So who is M. Andrew Ross? He gave $400,000 to a PAC supporting I-1000.

The PDC forms recording his donation show he lives in Columbus, Ohio, and lists his occupation as "inventor." But why would an Ohio inventor give so much to make sure terminally ill people in Washington can legally take lethal medication?

"My mother died of cancer. I used to practice law, I’m retired now, one of my first clients was a nice guy on tubes, quality of life down to zero. Some of these people would like to hasten their own death, have it under they’re control," Ross told me today, adding, "I have no problem with people who don’t want to do that."

Ross is a retired lawyer who said he gave up on religion at the age of 12 and "decided to just be a free thinker."

He graduated from Ohio State University’s Moritz College of Law, and is an inventor as well, with patents on a Sterling engine. He flies planes and dabbles in aerial photography.

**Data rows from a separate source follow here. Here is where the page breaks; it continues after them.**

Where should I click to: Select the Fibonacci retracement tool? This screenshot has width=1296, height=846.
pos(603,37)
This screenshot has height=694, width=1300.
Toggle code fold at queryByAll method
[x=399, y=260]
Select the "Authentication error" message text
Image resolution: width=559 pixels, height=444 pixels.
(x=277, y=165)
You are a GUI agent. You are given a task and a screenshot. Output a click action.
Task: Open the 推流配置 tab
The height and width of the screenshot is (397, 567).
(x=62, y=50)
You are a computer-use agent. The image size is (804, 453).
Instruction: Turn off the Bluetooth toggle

He has donated to a failed assisted suicide measure in Maine, and says is involved because of the religious element to the argument. Like most assisted suicide backers, he thinks the Roman Catholic Church has been the biggest obstacle to passing the laws anywhere but Oregon.

"It's a matter of choice, and if a person doesn't have that choice with respect to their own existence, what choice do they have? That's a fundamental part of my own thinking," Ross said.

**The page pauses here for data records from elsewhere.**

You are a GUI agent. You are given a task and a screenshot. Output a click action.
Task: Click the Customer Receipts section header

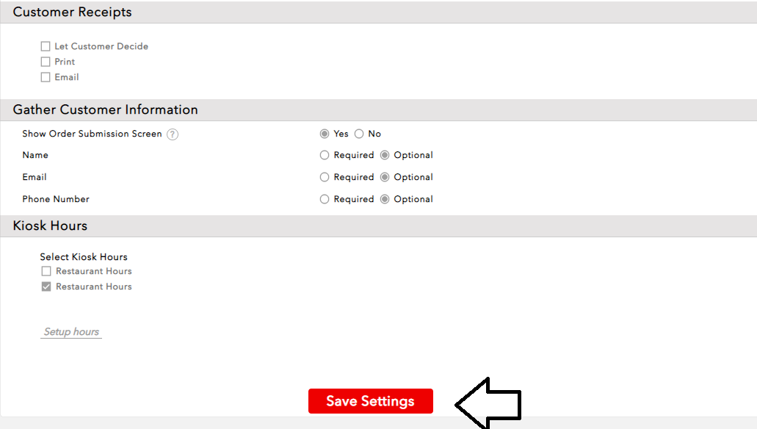pyautogui.click(x=73, y=12)
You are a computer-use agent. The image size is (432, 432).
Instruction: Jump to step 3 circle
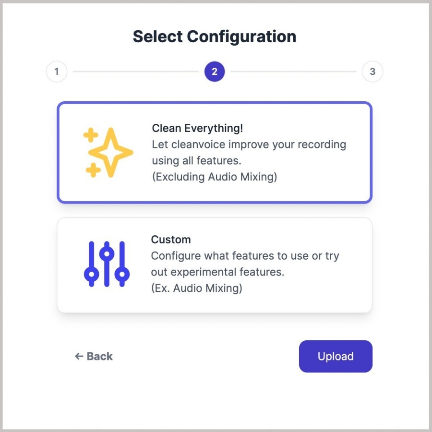(x=372, y=72)
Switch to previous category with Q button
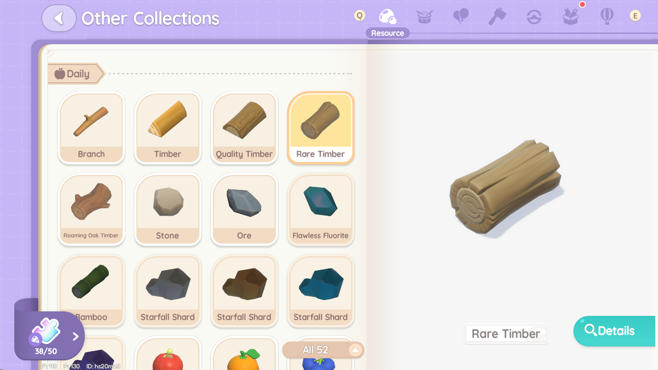 point(359,16)
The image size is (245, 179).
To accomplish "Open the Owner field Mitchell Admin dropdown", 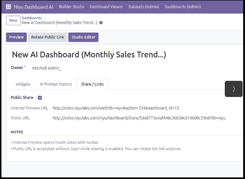I will (x=47, y=68).
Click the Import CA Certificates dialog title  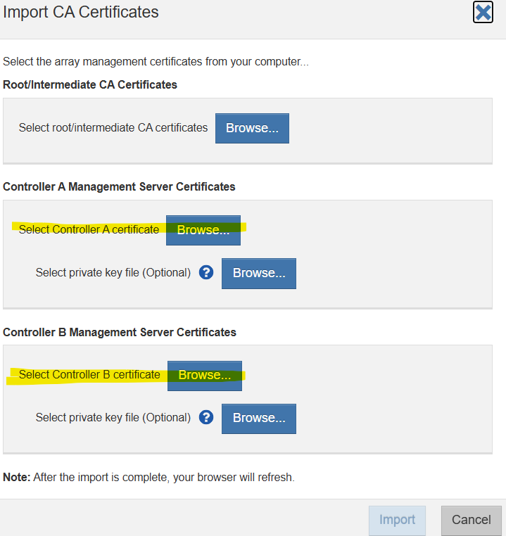coord(81,13)
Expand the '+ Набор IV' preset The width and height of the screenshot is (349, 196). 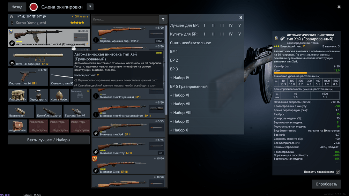[180, 78]
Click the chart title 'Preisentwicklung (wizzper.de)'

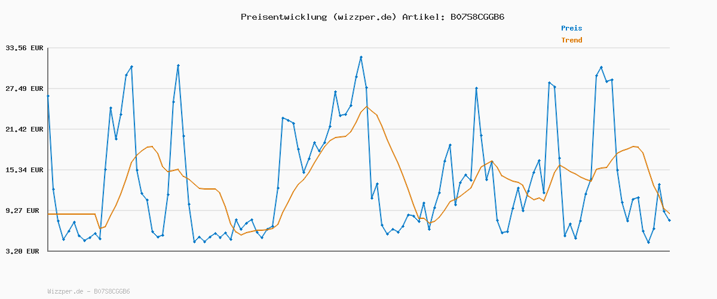point(318,17)
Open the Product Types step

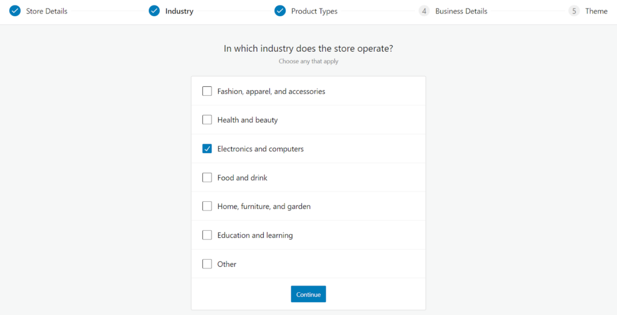point(314,11)
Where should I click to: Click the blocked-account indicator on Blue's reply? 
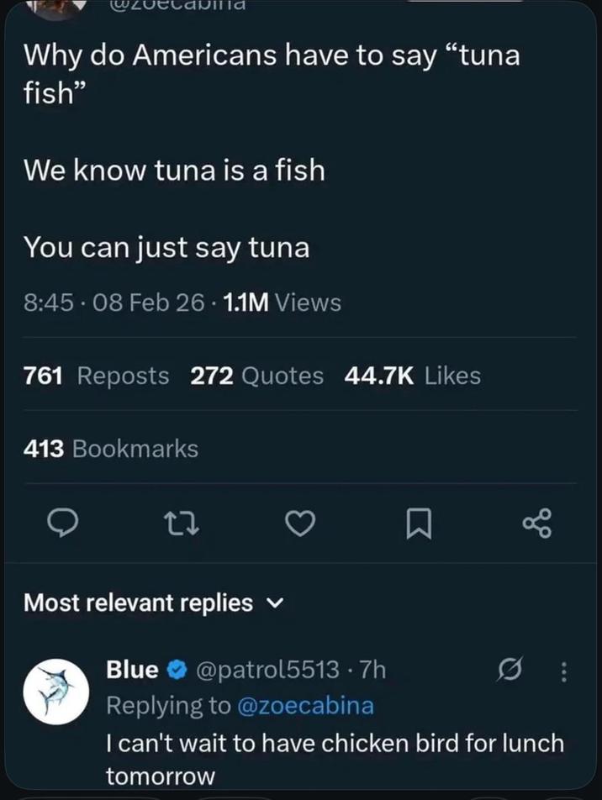tap(510, 670)
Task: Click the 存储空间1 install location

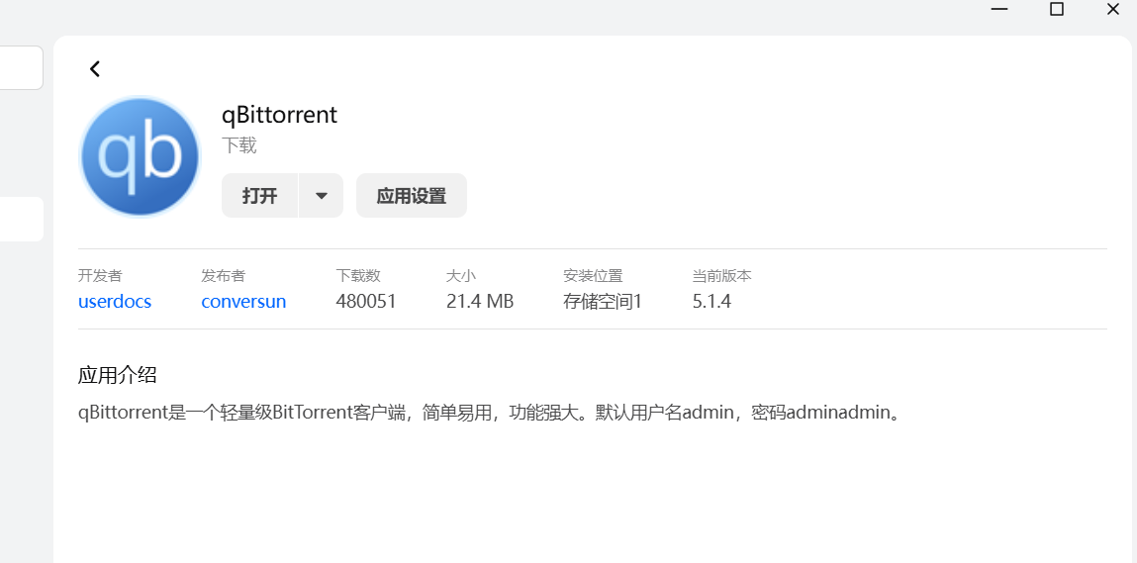Action: (603, 302)
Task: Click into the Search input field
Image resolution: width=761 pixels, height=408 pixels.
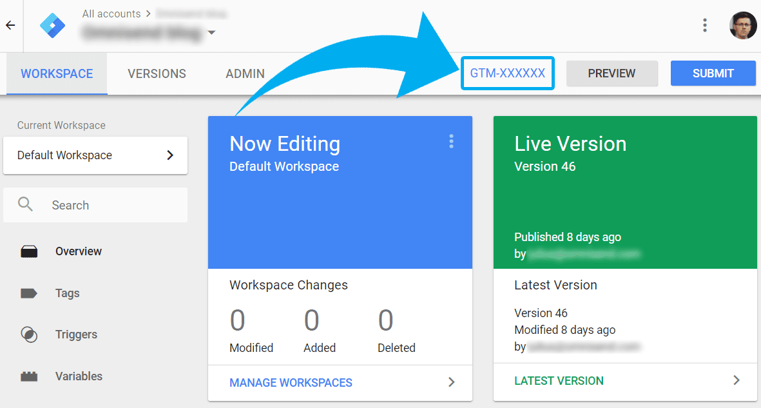Action: pos(95,205)
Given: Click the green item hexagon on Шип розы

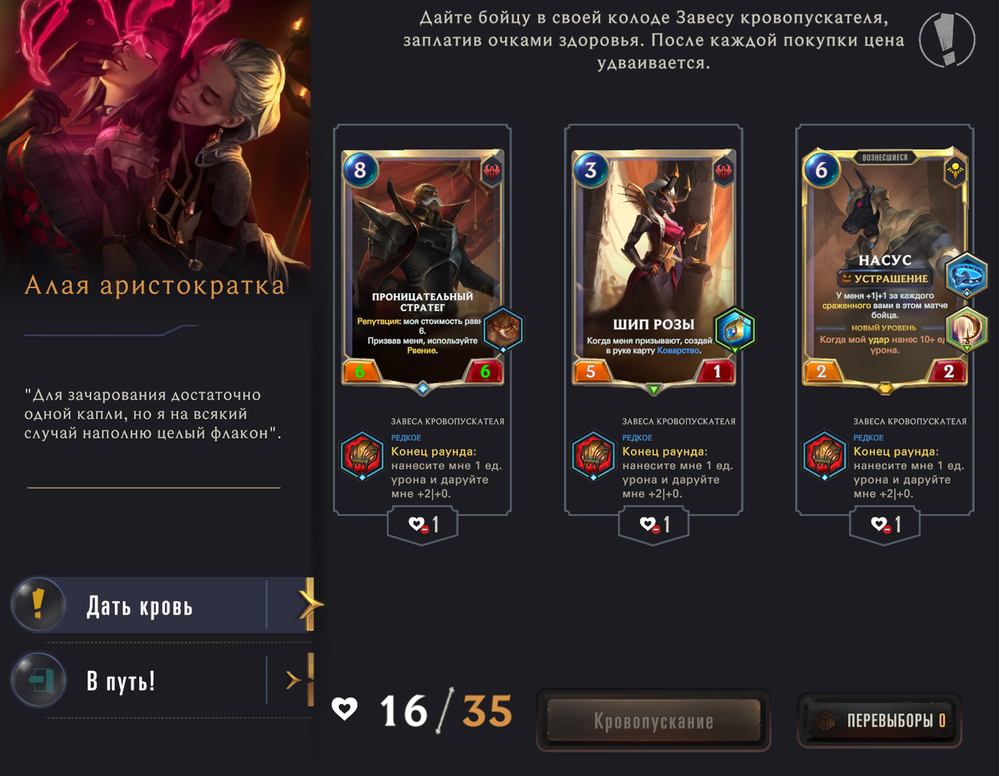Looking at the screenshot, I should pos(735,331).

He said he started to debate the matter with a Christian fundamentalist at a relative’s wedding, and spent years afterward in a lively correspondence, but, "We never got anywhere."

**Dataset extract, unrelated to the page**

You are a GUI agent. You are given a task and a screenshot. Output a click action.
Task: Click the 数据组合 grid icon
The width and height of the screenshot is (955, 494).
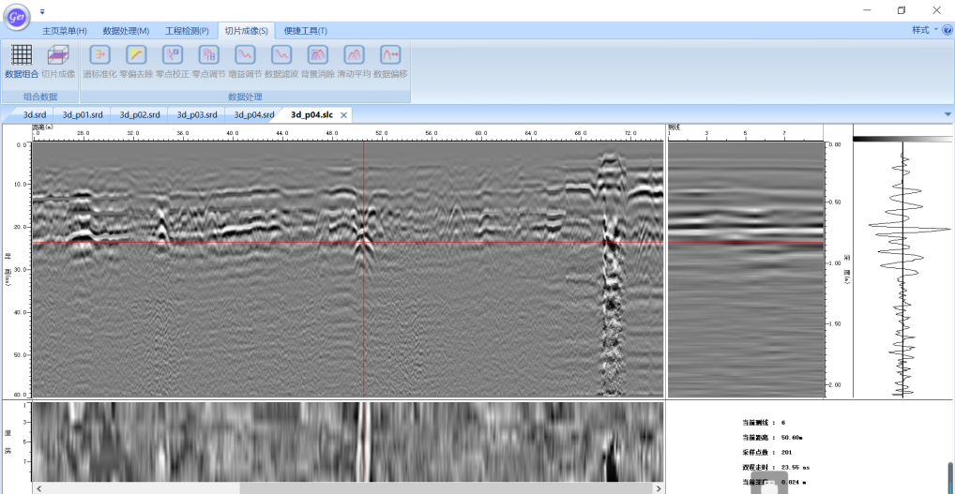pos(21,56)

"It got to be a religious issue. And my problem with that is when you try to make your religious views law," Ross said. "The founders were right to keep religion separate. You can’t resolve religious issues like that; people believe them. You can’t persuade them."

He views his $400,000 donation – second in size only to former Gov. Booth Gardner’s half-million-dollar installment -- to the I-1000 campaign as a counter balance to the Catholic Church’s fundraising. (The church has actually been massively out-raised this year. See link above.)

At the time, it seemed like a good investment, Ross added. "When I gave them that, it looked like the banks were going to have some serious issues. I figured, I might as well give them that rather than have it go into the black hole of wherever money goes when a bank fails."